Religious Liberals and Conservatives

Ev-MN_GracePhotographBW.jpg

'Grace,' the state photograph of Minnesota. This image of a solemn moment of prayer speaks to the impact of various different kinds of Christianity on the state. 

Beyond the dramatic diversity brought by initial waves of immigration, Minnesota’s religious landscape began early in the twentieth century to take on the shape of theological tensions between liberal and conservative Protestants, including tensions in terms of a Christian approach to other religions. These lines would harden later in the century, but several key moments are worth noting for their implications. 

Protestant Liberalism

As noted elsewhere, there may have been a wide range of Protestant denominations in the nineteenth century, but all stayed relatively close to an evangelical focus on personal religious experience, biblicism, and missionary zeal. As the century wore on though, Protestants began to split not only along denominational lines but also along theological lines in response to theological liberalism that began to suffuse across Protestant denominations.
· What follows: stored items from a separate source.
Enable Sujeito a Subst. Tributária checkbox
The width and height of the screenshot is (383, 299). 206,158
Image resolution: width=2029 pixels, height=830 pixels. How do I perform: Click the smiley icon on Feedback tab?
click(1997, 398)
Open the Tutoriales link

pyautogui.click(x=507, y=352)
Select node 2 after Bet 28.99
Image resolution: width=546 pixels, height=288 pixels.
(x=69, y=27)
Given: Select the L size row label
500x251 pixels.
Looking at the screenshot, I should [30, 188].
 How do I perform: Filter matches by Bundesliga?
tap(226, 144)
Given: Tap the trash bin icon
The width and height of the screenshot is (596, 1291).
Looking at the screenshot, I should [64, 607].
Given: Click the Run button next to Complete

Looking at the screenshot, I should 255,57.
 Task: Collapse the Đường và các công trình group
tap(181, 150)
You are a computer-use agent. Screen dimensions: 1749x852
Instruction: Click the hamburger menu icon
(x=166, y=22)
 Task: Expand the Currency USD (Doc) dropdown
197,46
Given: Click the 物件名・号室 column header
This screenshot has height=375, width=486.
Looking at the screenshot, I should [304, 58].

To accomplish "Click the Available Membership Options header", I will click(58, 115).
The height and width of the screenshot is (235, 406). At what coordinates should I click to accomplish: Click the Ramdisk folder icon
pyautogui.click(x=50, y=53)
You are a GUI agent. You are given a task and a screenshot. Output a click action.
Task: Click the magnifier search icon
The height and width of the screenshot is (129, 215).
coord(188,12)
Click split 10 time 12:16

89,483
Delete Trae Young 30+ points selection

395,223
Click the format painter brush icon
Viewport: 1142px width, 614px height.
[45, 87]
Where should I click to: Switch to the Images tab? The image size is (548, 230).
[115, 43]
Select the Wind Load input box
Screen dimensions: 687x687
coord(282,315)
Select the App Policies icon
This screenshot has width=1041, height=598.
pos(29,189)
Several interrelated factors led to this liberalism. The first was biblical criticism, an approach to the biblical study taking root in seminaries that subjected biblical texts in their original languages as historical documents written from within the intellectual contexts of bygone eras. Divine inspiration could still course through the Bible, but from this vantage, that inspiration filtered through the dark glass of human witness and authorship. The work of interpretation became a conscientious process of sorting the grain of eternal truth from the chaff of historic human limitations. This paved the way for many Protestants to engage rather than contest modern intellectual currents, science, and new technologies. Especially among Congregationalists, Presbyterians, Episcopalians, Lutherans, and Methodists, who prioritized ministerial learning, people in the pews increasingly encountered sermons that drew on biblical criticism but also that squared with many of the literary, scientific, and philosophical sources of authority.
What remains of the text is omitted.